We were sad to say goodbye to Miroslav, the proprietor of the Villa Art, and promised to recommend the place to all and sundry. He said that, despite Marienbad's having practically been founded by Edward VII, they get very few English visitors.
We had ordered the car for 10:30 (doesn't that sound grand!), but nearly made a nonsense with the trains, as the fast train was late, then they wouldn't let us on as it was reservation-only, and the train we had planned to catch was on another platform than advertised, but we just caught it by the skin of our teeth.
And so to Cheb, which has the most gloriously unreconstructed station, straight out of the Communist era, with an ultra-modern bus station outside. And then a little diesel rail-bus to Marktredwitz; it was not run by DB, so we weren't sure our tickets were valid, but nobody asked us to show them, so it didn't matter.
I was surprised to find that we were in Bavaria; I had thought we were too far north. However, we didn't stay there, we almost at once got on another train to Dresden. A taxi took us to the hotel, which is part of the BB chain and such a comedown after the Villa Art.

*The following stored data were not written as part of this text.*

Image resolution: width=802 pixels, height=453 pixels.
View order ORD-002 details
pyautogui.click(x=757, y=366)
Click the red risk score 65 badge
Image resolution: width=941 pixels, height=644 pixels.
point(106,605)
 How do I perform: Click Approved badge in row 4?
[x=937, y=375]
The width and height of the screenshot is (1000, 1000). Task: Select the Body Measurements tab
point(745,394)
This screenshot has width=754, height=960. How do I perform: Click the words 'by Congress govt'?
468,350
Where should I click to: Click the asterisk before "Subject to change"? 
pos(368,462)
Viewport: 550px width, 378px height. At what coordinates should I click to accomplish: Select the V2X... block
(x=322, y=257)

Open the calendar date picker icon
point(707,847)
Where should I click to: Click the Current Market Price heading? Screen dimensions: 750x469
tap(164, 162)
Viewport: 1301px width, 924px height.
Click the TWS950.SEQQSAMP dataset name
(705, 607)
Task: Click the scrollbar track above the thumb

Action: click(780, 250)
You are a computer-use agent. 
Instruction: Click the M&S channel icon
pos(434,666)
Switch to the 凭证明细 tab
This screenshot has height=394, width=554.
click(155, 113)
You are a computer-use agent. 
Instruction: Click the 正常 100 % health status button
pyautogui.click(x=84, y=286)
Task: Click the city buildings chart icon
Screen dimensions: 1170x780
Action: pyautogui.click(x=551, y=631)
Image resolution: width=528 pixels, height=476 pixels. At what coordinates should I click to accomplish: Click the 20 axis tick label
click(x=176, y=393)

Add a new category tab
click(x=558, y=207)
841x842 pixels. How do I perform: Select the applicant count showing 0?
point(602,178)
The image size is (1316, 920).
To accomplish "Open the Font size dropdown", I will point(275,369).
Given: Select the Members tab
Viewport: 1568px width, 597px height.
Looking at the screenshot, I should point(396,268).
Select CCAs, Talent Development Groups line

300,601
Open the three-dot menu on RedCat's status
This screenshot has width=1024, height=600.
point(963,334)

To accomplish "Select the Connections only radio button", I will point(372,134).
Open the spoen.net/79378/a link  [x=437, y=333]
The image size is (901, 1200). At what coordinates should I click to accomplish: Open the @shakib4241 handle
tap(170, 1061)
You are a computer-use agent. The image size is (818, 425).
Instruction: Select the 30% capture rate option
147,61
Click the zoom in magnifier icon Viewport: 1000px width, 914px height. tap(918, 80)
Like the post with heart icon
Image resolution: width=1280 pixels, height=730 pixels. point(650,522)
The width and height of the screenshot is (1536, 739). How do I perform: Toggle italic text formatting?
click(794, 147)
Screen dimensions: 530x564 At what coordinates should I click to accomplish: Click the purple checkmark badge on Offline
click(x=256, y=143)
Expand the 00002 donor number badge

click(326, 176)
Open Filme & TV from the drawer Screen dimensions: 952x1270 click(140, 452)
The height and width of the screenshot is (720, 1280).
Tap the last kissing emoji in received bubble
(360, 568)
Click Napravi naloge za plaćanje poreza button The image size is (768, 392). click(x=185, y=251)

Tea was necessary, and then we set out to explore the city. I had fallen down the steps of the railbus and jarred my leg, and walking is, not painful, exactly, but uncomfortable. So we decided to be trippers and take a sightseeing bus round the city, which was fun. Dresden is an odd mix - the old centre reconstructed, lots of buildings left over from the Communist era, and lots of modern ones, too. And this extraordinary former cigarette factory that looks rather like a mosque.
We ate dinner in a random restaurant which was the best steak I've had for a very long time, and then walked back to the hotel.